• AIM
Rewrite the listing lines from the one containing "Task: Click the All xNets icon" through the one containing "Looking at the screenshot, I should click(848, 284).", inclusive, as a numbered list, leaving out any blank lines.

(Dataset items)
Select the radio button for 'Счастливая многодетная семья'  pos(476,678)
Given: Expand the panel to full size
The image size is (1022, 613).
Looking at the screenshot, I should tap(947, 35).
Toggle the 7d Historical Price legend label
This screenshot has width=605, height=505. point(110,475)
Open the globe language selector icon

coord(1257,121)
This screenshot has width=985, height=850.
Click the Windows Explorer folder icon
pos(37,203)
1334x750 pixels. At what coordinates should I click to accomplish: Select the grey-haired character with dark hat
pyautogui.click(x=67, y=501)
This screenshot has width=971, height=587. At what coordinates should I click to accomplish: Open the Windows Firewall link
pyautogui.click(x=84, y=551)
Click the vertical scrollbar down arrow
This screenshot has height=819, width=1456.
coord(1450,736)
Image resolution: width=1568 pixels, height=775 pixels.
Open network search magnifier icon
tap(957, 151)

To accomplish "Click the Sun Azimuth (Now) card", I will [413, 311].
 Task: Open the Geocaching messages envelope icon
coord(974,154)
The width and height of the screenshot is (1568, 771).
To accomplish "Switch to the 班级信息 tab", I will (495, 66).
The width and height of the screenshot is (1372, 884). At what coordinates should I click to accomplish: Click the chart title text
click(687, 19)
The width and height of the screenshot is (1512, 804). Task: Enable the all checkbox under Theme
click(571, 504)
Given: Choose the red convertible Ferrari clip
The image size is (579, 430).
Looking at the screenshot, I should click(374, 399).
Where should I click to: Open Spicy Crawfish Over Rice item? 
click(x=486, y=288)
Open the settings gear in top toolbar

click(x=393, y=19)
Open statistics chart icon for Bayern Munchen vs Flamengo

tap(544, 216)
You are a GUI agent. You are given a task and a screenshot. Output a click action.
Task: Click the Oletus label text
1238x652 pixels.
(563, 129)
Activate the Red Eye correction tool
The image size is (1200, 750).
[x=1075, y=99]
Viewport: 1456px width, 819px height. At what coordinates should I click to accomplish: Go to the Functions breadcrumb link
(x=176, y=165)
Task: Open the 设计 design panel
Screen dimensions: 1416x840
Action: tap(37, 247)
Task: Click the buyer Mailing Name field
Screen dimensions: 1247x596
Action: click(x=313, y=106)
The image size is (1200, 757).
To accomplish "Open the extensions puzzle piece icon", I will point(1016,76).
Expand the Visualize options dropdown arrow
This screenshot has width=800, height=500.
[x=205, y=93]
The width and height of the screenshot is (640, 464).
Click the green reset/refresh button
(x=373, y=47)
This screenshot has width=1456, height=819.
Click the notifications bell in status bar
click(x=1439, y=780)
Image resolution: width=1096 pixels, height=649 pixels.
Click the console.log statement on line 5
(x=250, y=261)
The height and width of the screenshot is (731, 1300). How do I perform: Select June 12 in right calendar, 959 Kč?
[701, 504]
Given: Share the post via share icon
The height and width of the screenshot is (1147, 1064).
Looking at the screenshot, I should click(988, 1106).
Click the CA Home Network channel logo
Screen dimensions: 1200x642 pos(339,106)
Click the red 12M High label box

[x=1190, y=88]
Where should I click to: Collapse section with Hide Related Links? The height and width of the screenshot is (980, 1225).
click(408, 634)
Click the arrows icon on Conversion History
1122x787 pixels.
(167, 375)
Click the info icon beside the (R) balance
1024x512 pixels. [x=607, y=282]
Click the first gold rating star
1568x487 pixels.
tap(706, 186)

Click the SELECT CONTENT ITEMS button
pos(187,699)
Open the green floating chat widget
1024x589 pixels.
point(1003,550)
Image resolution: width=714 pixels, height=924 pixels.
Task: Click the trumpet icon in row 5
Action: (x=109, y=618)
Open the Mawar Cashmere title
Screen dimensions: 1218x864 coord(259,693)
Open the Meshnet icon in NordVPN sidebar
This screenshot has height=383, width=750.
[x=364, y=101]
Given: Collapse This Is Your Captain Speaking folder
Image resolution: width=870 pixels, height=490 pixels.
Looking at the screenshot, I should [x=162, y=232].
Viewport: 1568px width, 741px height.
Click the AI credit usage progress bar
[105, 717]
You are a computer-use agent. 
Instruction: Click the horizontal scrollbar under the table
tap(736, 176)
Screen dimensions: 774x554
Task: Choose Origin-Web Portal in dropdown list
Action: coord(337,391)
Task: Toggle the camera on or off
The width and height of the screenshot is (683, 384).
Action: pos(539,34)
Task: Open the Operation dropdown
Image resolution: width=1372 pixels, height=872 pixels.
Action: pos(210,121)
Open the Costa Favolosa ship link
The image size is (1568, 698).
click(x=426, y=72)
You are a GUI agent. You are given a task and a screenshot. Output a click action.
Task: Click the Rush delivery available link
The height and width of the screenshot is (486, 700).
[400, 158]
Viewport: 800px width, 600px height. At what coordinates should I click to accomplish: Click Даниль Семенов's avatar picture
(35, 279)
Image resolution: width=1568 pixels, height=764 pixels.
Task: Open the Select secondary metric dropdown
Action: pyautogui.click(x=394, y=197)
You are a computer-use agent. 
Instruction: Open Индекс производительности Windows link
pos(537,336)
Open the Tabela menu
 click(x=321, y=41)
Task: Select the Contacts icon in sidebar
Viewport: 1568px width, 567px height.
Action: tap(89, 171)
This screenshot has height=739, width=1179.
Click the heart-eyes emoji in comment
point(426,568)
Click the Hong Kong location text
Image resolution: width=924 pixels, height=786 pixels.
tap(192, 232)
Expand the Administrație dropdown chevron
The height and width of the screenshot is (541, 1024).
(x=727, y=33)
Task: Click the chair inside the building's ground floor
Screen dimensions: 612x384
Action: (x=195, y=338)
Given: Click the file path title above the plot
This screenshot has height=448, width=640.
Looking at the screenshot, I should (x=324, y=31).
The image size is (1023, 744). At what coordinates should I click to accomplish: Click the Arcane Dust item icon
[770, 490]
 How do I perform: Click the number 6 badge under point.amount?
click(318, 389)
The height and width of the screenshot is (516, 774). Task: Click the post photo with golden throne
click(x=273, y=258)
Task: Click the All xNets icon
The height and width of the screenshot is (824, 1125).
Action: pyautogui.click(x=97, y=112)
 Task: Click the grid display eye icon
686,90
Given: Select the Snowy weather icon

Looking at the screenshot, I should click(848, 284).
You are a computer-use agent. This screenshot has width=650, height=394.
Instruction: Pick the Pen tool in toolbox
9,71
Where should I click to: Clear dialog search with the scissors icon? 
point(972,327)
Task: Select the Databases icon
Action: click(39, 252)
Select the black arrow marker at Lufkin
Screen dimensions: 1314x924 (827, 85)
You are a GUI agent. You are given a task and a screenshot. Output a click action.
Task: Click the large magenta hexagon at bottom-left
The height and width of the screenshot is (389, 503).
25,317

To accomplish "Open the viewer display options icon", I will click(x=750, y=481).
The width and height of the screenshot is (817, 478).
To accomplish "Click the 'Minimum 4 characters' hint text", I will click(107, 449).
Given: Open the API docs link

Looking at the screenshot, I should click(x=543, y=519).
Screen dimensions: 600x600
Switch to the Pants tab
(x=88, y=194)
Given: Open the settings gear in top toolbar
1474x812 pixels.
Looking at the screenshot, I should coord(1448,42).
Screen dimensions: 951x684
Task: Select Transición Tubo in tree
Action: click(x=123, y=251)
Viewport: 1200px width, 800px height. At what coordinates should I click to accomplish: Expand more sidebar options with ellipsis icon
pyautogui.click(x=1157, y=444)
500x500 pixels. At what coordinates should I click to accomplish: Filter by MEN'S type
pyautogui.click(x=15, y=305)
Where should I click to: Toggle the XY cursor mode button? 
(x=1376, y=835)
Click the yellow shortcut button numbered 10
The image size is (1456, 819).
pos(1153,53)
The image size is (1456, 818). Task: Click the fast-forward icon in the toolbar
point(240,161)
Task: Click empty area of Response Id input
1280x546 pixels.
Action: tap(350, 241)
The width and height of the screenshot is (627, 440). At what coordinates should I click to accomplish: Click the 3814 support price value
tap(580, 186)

• COMPLETED EXERCISE
1. Task: Click the All xNets icon
2. The height and width of the screenshot is (824, 1125).
3. Action: pyautogui.click(x=97, y=112)
4.  Task: Click the grid display eye icon
5. 686,90
6. Given: Select the Snowy weather icon
7. Looking at the screenshot, I should click(848, 284).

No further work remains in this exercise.